CLAIMS 



1 . A method to control and monitor a hybrid cooling system for cooling multiple 
logic modules with different heat loads to the same temperature while maintaining system 
clock speeds as fast as viable, the method comprising: 

cooling the multiple logic modules with a single refrigerant unit having a backup 
air cooling system; 

monitoring temperatures of any logic module subject to temperature changes; 

controlling a first PID loop of electronic expansion valves in fluid communication 
with a corresponding evaporator, each expansion valve controlling the temperature of a 
corresponding logic module operating, each logic module having a heat load cooled by at 
least one of the single refrigerant unit and the backup air cooling system; and 

controlling a second PE) loop of a compressor speed of the single refrigerant unit 
to extend refrigeration capacity and control for cooling multiple logic modules once an 
expansion valve has maximized a cooling capacity that the expansion valve can deliver. 

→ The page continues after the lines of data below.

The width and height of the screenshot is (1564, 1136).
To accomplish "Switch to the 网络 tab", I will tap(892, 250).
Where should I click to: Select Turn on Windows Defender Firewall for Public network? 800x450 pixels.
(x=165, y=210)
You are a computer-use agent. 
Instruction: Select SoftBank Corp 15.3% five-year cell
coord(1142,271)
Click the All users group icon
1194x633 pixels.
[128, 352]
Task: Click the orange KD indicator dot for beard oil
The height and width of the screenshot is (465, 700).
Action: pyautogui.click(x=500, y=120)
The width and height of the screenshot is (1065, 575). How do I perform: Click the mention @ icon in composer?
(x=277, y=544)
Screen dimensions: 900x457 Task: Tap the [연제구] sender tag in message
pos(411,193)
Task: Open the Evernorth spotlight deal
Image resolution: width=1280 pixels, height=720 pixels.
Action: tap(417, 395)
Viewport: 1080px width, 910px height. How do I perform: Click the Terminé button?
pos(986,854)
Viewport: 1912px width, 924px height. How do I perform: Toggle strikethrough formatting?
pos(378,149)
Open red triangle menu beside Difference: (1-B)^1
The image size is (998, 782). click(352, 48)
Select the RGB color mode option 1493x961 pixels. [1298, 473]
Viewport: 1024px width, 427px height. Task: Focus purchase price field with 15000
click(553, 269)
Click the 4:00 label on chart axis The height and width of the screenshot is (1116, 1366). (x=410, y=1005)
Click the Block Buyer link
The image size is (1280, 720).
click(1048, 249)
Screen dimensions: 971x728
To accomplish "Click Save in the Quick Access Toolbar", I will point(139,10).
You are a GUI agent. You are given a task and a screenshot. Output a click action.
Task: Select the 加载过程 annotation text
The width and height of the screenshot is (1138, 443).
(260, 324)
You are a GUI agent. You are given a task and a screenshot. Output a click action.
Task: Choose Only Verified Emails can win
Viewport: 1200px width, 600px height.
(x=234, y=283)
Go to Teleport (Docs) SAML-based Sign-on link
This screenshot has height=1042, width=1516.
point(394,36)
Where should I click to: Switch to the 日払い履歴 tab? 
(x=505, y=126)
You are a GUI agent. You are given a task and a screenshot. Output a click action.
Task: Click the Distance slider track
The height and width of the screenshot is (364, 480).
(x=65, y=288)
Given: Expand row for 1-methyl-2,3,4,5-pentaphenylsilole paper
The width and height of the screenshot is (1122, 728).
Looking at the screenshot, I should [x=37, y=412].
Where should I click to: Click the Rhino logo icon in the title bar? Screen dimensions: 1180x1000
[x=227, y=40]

2. The method of claim 1 further comprising: 

controlling a blower speed for the airflow that cools a refrigerant condenser of the 
single refrigerant unit if a thermal sensor recording a tube temperature entering the 
condenser is different than a temperature of air exiting the condenser indicative of at least 
one of an improper and an unstable cooling condition. 

3. The method of claim 2, wherein the blower speed is increased when the tube 
temperature is cooler than the temperature of air exiting the condenser.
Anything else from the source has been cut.